Task description
Count the lines in the records below that contain the string "text", treating uppercase and lowercase letters as different. Give only the number.

Dataset
* * * * *

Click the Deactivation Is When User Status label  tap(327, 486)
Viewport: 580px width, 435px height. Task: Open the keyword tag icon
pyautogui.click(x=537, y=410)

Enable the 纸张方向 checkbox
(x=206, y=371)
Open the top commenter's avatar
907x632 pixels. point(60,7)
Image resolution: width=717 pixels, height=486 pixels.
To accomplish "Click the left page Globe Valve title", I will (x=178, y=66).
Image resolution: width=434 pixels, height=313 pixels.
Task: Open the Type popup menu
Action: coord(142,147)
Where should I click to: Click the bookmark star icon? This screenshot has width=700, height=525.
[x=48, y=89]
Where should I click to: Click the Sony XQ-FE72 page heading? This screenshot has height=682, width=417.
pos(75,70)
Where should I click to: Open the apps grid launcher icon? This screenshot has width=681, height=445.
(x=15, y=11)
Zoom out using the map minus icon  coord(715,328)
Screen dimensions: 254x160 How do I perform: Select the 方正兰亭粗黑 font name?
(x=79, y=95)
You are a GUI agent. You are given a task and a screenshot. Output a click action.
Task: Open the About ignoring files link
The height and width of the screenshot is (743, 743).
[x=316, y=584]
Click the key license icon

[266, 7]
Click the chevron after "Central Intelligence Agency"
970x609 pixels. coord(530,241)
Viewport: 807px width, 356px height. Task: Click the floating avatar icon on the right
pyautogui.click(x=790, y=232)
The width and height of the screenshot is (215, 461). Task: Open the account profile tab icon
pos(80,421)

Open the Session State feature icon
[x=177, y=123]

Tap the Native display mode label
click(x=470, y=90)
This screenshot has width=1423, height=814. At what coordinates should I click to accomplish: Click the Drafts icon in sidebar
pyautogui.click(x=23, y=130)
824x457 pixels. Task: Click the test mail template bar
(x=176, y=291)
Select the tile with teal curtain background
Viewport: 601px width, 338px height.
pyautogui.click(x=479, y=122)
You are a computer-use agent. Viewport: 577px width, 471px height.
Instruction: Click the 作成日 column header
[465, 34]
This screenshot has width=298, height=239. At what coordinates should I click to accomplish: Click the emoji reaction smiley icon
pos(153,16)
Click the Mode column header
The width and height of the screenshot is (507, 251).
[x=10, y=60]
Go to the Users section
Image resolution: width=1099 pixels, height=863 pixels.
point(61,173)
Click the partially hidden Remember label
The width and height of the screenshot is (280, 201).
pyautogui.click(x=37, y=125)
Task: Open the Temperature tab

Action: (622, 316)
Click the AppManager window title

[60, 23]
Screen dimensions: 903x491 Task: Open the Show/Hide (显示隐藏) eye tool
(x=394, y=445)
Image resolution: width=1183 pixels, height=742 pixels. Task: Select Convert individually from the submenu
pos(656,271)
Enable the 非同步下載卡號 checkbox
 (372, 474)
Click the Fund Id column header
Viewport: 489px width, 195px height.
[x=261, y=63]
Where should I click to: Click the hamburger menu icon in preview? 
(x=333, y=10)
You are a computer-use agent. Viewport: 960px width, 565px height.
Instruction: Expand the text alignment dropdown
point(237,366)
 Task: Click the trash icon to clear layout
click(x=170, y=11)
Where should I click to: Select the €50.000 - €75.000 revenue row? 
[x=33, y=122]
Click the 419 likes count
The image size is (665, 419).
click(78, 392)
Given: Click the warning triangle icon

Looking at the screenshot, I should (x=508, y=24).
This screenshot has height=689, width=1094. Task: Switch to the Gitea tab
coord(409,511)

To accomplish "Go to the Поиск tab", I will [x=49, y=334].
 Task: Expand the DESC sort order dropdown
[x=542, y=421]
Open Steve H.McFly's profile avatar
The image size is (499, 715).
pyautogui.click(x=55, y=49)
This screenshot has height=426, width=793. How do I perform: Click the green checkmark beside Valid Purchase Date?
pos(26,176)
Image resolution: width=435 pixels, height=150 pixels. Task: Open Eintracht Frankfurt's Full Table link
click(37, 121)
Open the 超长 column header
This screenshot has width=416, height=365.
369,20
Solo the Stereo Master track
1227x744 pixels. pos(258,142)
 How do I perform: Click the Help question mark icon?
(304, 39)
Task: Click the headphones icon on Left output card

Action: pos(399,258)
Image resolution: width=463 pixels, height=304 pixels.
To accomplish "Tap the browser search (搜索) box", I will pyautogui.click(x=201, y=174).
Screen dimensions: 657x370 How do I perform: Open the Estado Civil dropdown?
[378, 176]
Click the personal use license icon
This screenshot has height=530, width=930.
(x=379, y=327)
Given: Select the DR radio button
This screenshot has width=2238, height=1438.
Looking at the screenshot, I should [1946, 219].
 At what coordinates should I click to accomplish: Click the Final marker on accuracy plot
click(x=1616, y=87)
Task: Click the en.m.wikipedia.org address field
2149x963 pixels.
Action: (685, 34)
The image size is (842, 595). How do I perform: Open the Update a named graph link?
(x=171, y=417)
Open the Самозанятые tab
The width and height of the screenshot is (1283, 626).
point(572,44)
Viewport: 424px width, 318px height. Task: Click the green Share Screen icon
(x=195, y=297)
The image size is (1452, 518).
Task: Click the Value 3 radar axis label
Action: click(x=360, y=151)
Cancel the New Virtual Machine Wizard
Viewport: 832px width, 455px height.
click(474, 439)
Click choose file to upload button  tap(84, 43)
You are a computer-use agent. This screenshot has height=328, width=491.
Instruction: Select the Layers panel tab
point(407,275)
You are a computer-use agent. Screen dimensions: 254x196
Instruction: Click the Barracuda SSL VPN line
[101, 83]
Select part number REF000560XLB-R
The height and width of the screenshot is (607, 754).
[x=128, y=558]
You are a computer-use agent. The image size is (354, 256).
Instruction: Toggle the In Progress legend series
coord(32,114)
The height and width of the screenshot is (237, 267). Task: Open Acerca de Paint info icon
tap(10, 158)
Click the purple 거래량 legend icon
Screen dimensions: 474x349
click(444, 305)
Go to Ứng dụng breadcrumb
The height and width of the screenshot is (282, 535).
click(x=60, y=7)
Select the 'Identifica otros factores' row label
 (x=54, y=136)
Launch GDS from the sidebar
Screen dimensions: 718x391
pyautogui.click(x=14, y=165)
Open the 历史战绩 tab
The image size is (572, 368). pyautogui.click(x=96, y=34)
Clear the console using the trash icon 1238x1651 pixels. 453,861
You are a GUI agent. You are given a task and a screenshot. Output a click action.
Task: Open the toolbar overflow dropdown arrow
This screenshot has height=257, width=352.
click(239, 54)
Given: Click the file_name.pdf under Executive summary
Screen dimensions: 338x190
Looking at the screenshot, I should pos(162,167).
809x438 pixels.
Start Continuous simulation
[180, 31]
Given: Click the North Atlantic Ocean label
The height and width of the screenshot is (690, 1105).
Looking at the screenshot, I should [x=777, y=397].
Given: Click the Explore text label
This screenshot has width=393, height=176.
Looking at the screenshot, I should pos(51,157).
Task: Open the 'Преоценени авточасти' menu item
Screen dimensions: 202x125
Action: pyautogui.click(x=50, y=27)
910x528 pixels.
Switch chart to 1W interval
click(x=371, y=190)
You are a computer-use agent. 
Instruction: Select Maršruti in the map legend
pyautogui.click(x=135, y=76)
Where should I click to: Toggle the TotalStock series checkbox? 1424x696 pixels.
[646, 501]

* * * * *

Response below
2